The results of the study showed that patients treated with odevixibat achieved a significant decline in itching or scratching and reduced serum bile acid responses. Approximately 53.5% of patients in the odevixibat arms showed a significant reduction in pruritus, compared to 28.7% in the placebo arm.
Odevixibat’s safety was assessed in PEDFIC II, a 72-week, long-term, open-label, single-arm extension study that enrolled 79 participants with PFIC types 1, 2 or 3 and aged between four months and 25 years. The patients received 120mcg/kg of the drug once a day.
PEDFIC II confirmed that Bylvay showed sustained reductions in serum bile acids and improvements in pruritus, growth and other liver function markers in patients treated for up to 48 weeks.

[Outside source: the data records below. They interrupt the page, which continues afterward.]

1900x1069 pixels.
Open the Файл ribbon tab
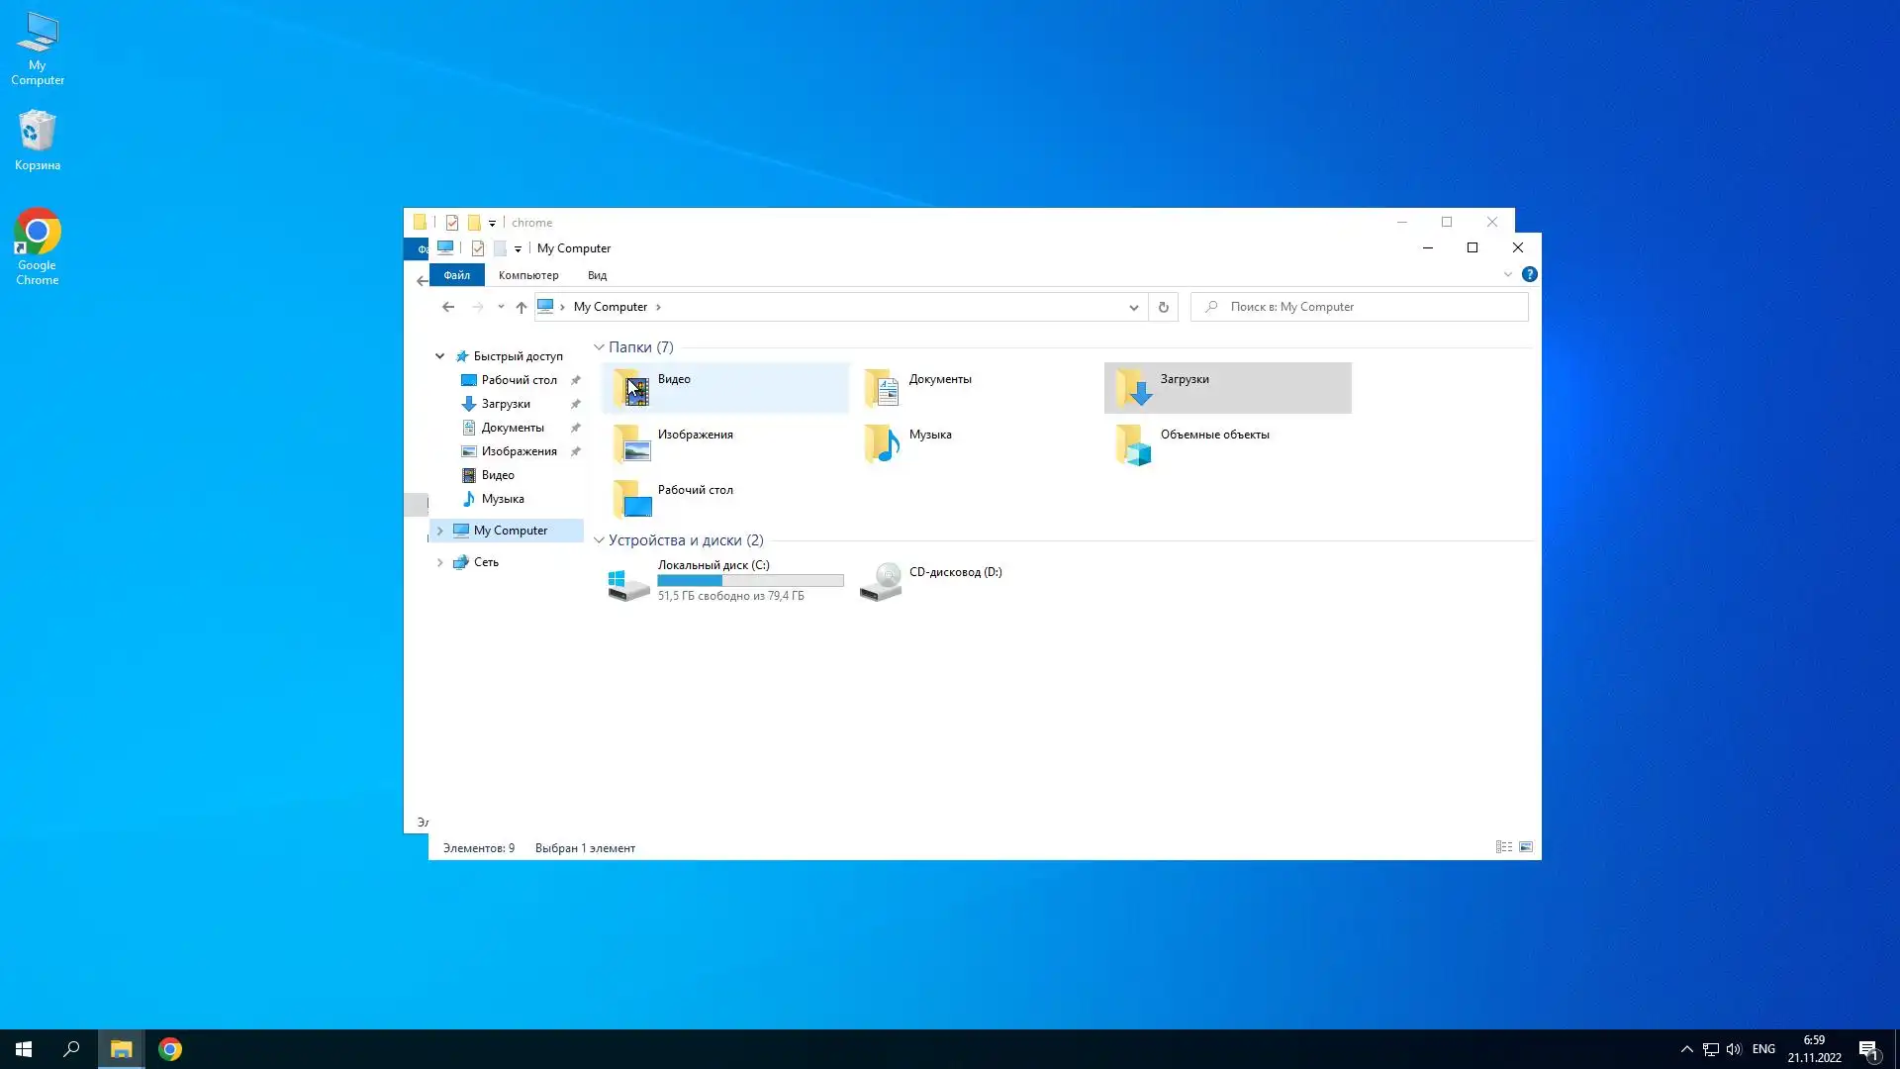point(456,275)
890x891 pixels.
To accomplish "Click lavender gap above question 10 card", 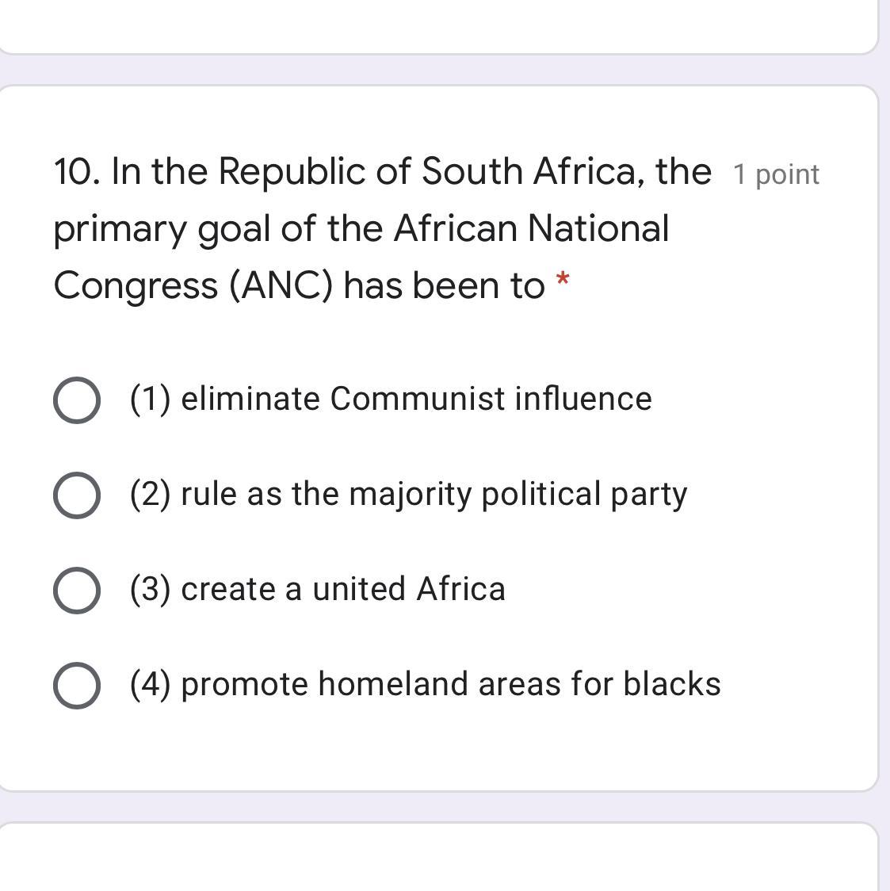I will coord(436,70).
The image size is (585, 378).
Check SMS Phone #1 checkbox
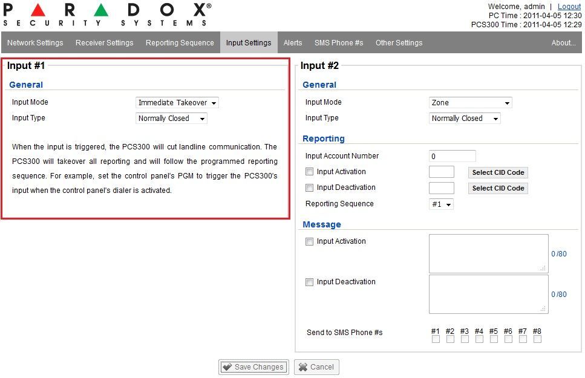pyautogui.click(x=436, y=339)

The FDA’s approval of Bylvay for ALGS condition was supported by a Phase Ⅲ double-blind, randomised, placebo-controlled clinical trial named ASSERT.
ASSERT was designed to evaluate the safety and efficacy of 120µg/kg/day Bylvay for 24 weeks in reducing pruritus in ALGS patients across 32 sites in North America, Europe, the Middle East, and the Asia Pacific.
The study met the primary endpoint demonstrating a substantial reduction in pruritus as measured by the PRUCISION Observer-Reported Outcome scratching score on a scale of zero to four points from baseline compared to placebo at month six. The trial also achieved the important secondary endpoint of lowering serum bile acid content.